Orduda öyle paşalar vardı ki, Allah dostlarının himmetine mazhar olmuştu. Bunlardan birisi de Mirliva Cevdet Paşa idi. Boğaza çöreklenen düşman donanmaları karşısında mahzun bir durumda iken uyuya kalmış ve bir rüya görmüştü. Rüyasında hatiften bir ses işitti.
–“Ey Cevat! Sizler Allah Teala’nın yüce kelamına hürmet ve tazim edersiniz. Bunun için Cenab-ı Hakkın yardımı size müjdeler olsun! Şu denizin üzerine bir bakıver.”
Cevat Paşa denizin üzerine baktığında, bir nur cümbüşü arasında “kef” ve “vav” harflerini gördü. Ardından uyandı. Ertesi gün bir muamma içinde rüyasını düşünürken az ilerde kendisini süzen nur yüzlü bir zata rastladı. O zat, Paşa’ya yaklaştı ve bir derdi olup olmadığını sordu. Paşa da, olup bitenleri anlattı.

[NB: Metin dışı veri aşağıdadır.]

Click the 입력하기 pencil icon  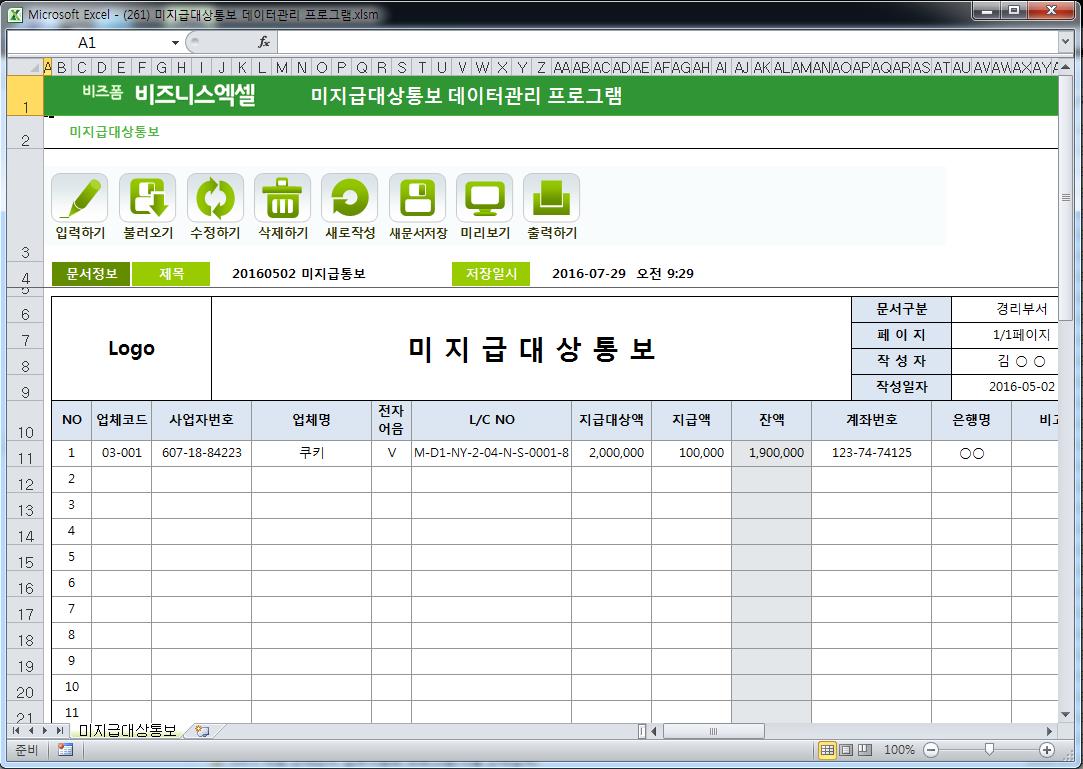79,198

O Allah dostu, Paşa’nın anlattığı muammayı deruni bir vukufiyetle açıkladı:
“Evladım! Deniz üzerinde gördüğün nur, zaferimize alamettir. Kâfirlerin bu topraklara sahip olamayacağını gösterir. “Kef” ve “vav” harfleri ise “ebced” hesabına göre 26 eder. O halde deponuzdaki 26 mayını döşemeniz, zaferin en büyük hamlelerinden biri olacaktır.”
Bu sözlerin ardından nur yüzlü zat gözden kaybolurken, paşa vakit geçirmeden söylenen mayınları döşemeleri için derhal emir verdi.
Nusret Mayın Gemisi ile döşenene mayınlar, Yüzbaşı Hakkı Bey’in kumandasında vazifesini mükemmel bir şekilde yerine getirdi.
Gece yarısı denize salınan mayınların her biri besmele, tekbir ve salavatlar ile suya yerleştirildi.
Sizinde malumunuz olduğu üzere düşman donanması sırf bu mayınlar sebebiyle çok büyük zayiat verdiler.